Summer's mouth fell open. "W-w-what?!"

"Yeah, I wasn't super upfront about the robots. They're Cybermen, part of a collective that makes U-Unity seem like a real lone wolf. Any universe that has them usually doesn't have much of anything else, at least when it comes to higher intelligence. I thought they were all harmless and deactivated, I screwed up, I'll admit it."

"S-so we have to stop them! Rick, I don't want to move to another universe and have to bury myself again!" Morty began to hyperventilate.

"Alright, Morty, calm down. We'll try your way first. I've probably got a spare neutrino bomb on the ship. If we can blow them all up before they spread, we'll be okay."

Morty and Summer were already scrambling up the crater, kicking scree loose in their desperate climb. Rick sighed and fished a flask from his lab coat.

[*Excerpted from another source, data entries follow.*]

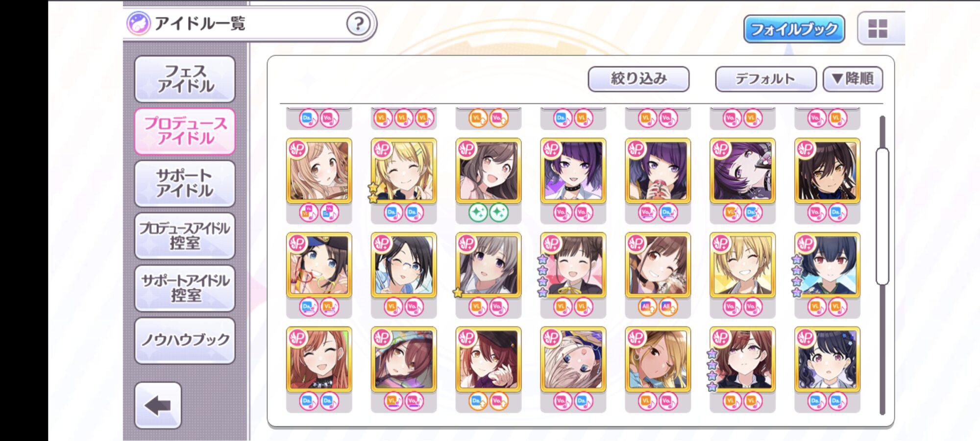Go back with the arrow button
Screen dimensions: 980x441
[158, 406]
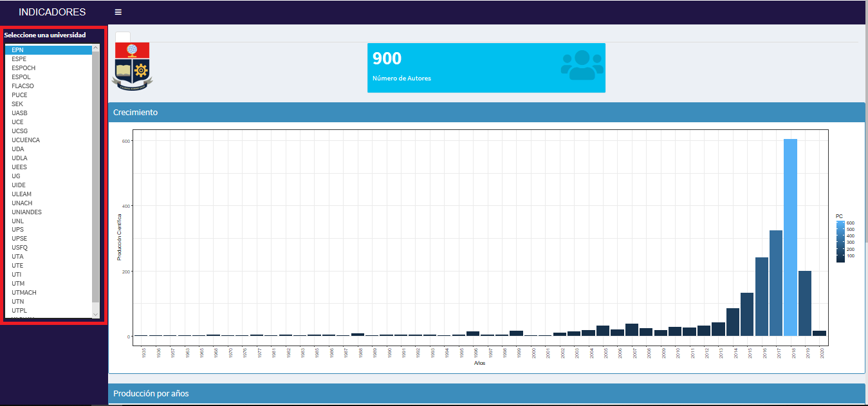Select the USFQ university option
The height and width of the screenshot is (406, 868).
[19, 248]
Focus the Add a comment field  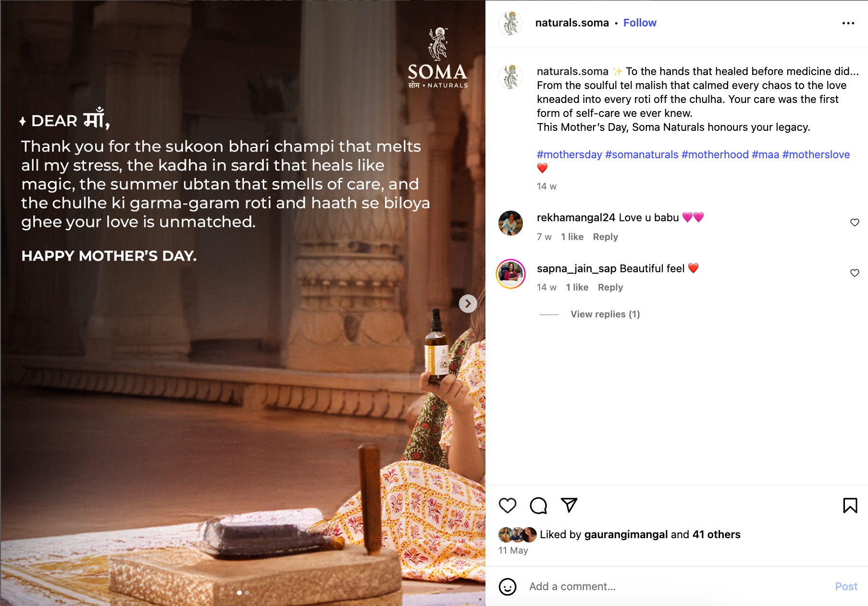tap(678, 586)
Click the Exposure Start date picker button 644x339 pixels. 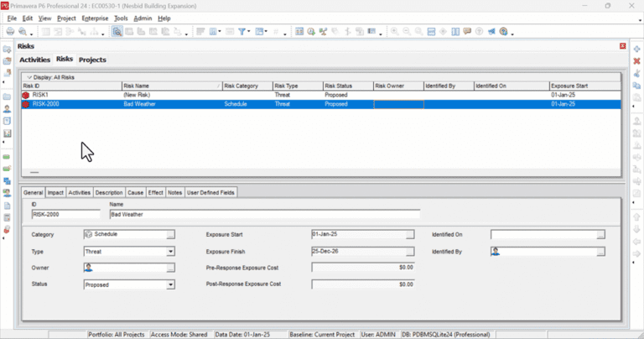tap(409, 234)
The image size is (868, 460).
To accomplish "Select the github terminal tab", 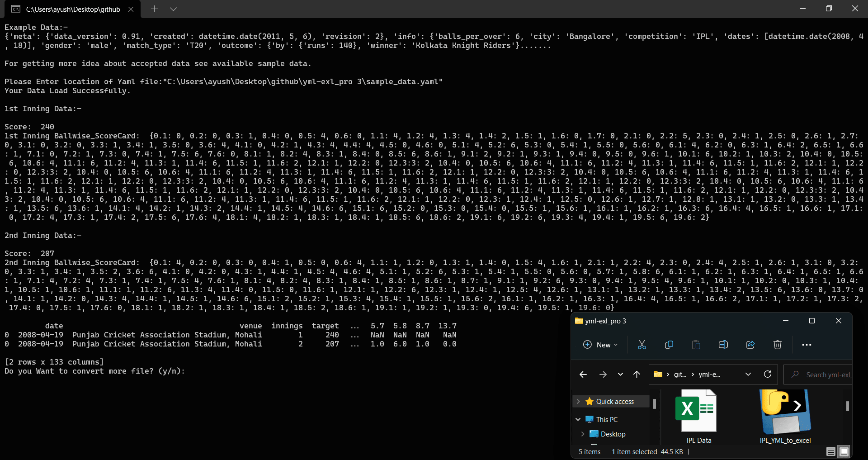I will click(72, 9).
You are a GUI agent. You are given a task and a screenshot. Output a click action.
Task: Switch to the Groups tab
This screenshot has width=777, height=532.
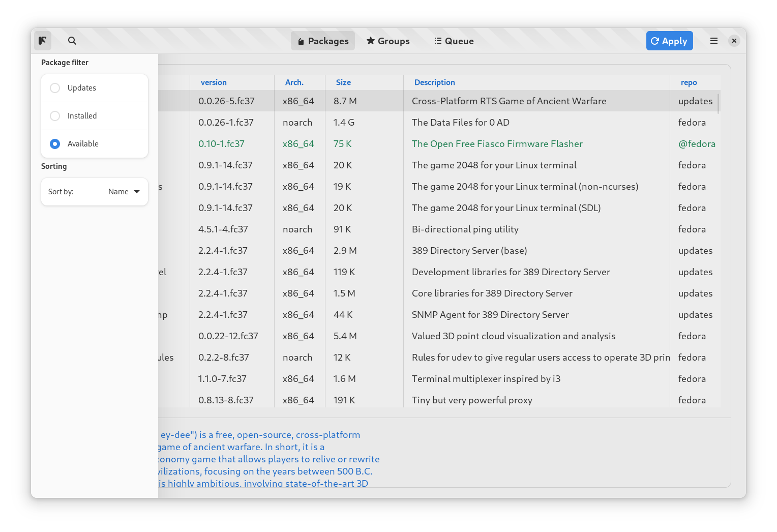coord(388,41)

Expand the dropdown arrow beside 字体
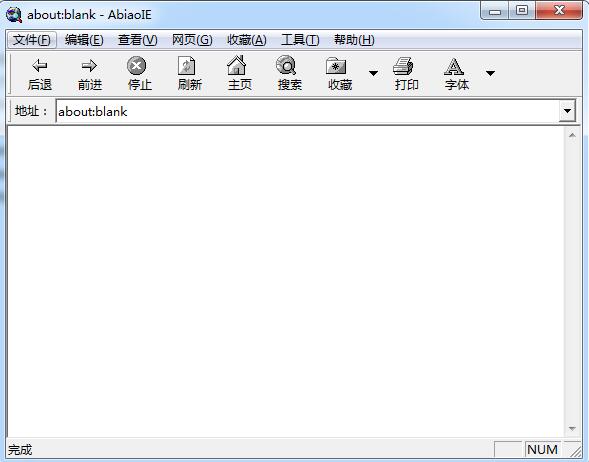pos(490,73)
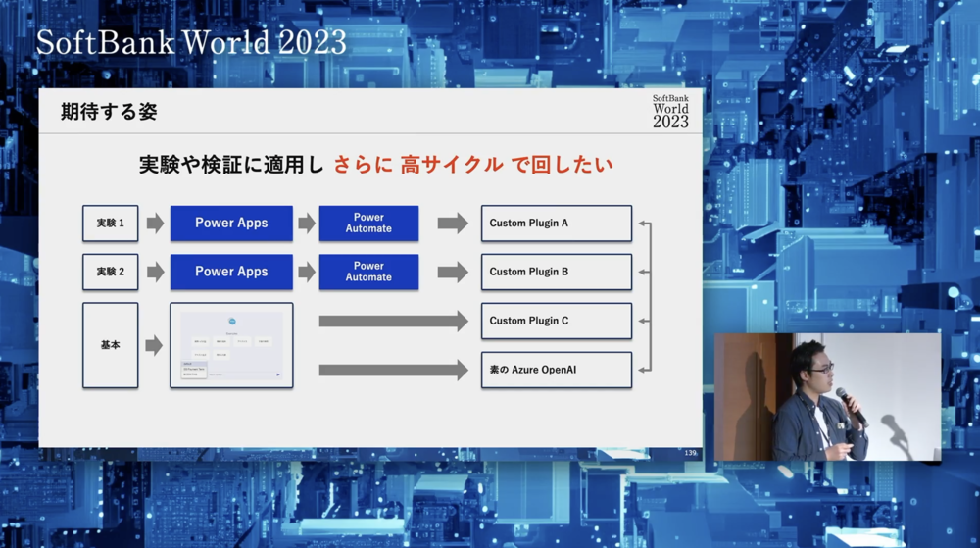Click the SoftBank World 2023 logo on the slide
980x548 pixels.
[x=670, y=111]
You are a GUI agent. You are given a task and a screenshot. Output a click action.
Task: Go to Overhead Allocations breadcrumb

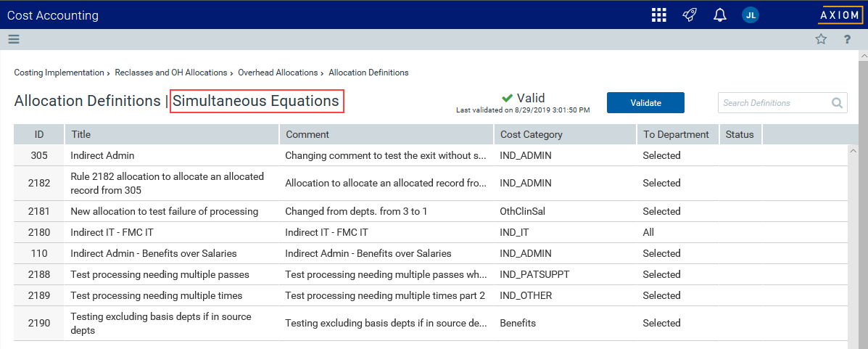point(278,73)
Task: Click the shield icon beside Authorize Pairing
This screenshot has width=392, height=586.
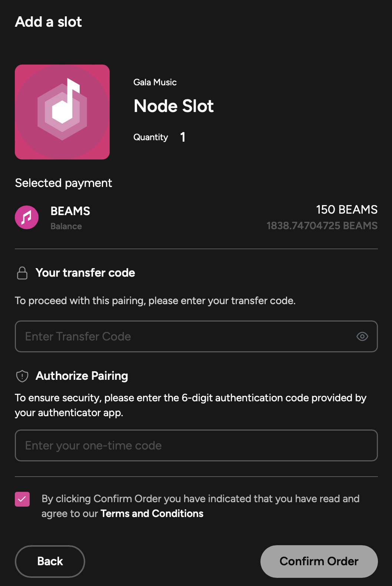Action: pos(22,376)
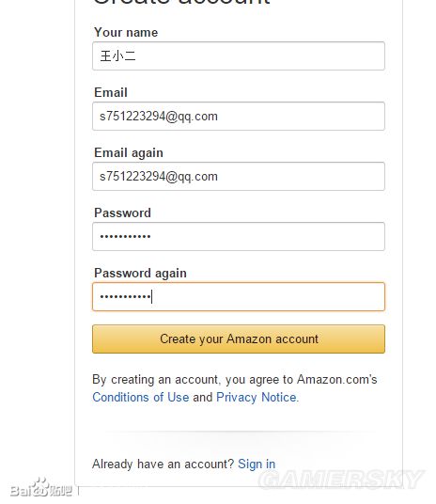Viewport: 436px width, 504px height.
Task: Focus the Password again input field
Action: tap(239, 296)
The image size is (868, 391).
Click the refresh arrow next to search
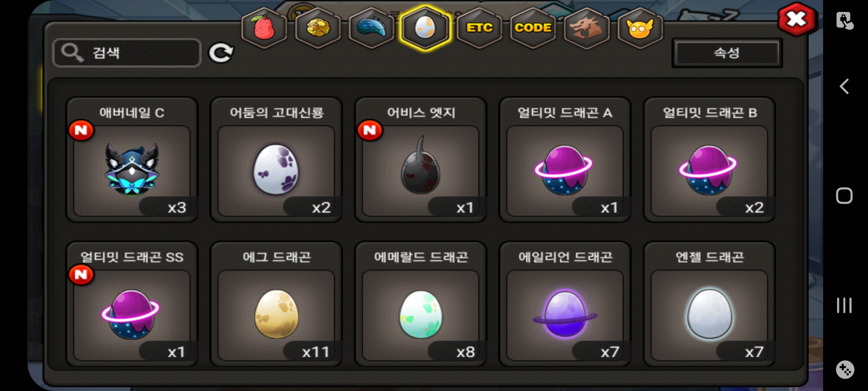tap(221, 53)
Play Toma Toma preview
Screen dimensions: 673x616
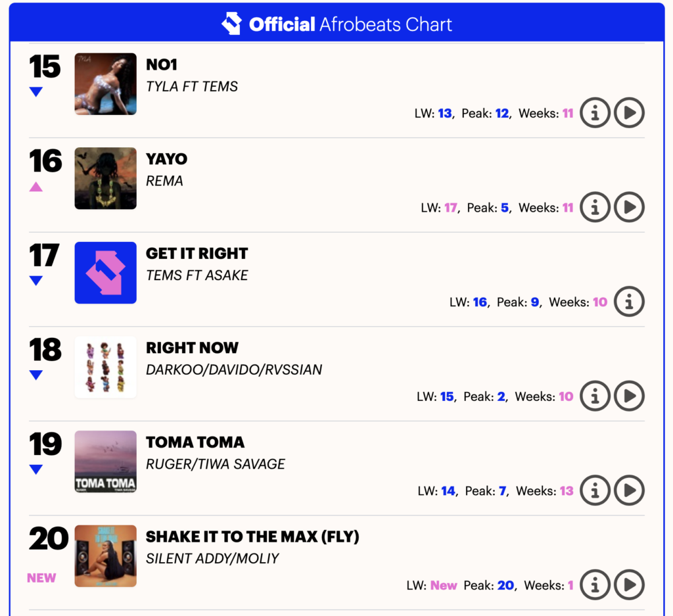click(629, 490)
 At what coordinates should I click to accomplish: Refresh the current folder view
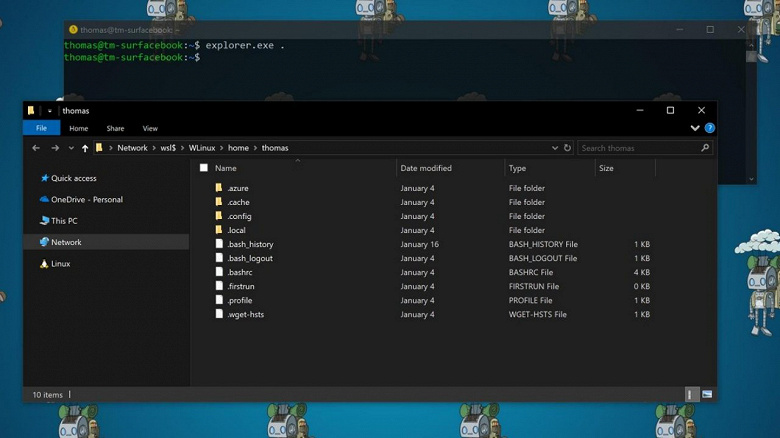click(x=567, y=148)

He drank as he sedately followed his grandchildren.

None of them noticed the blue police box careening madly through the sky.


TBC

Author's List O' References:

In the before-times (1960-1980), eight tracks were music-playing cartridges that predated casettes and CDs.

Rube Goldberg machines are absurdly complicated devices that do simple things, like 50 steps to crack an egg.

Steve Jobs is most likely not a zombie and iZombie has nothing to do with Apple.

Sarah Connor and Skynet are from the Terminator franchise.

Thus Spoke Zarathustra (Also known as Also sprach Zarathustra) is music from 2001: A Space Odyssey.

The Pacific garbage patch is a huge vortex of humanity's crap that ended up coalescing in the middle of the Pacific Ocean.

Denali is the highest mountain in North America.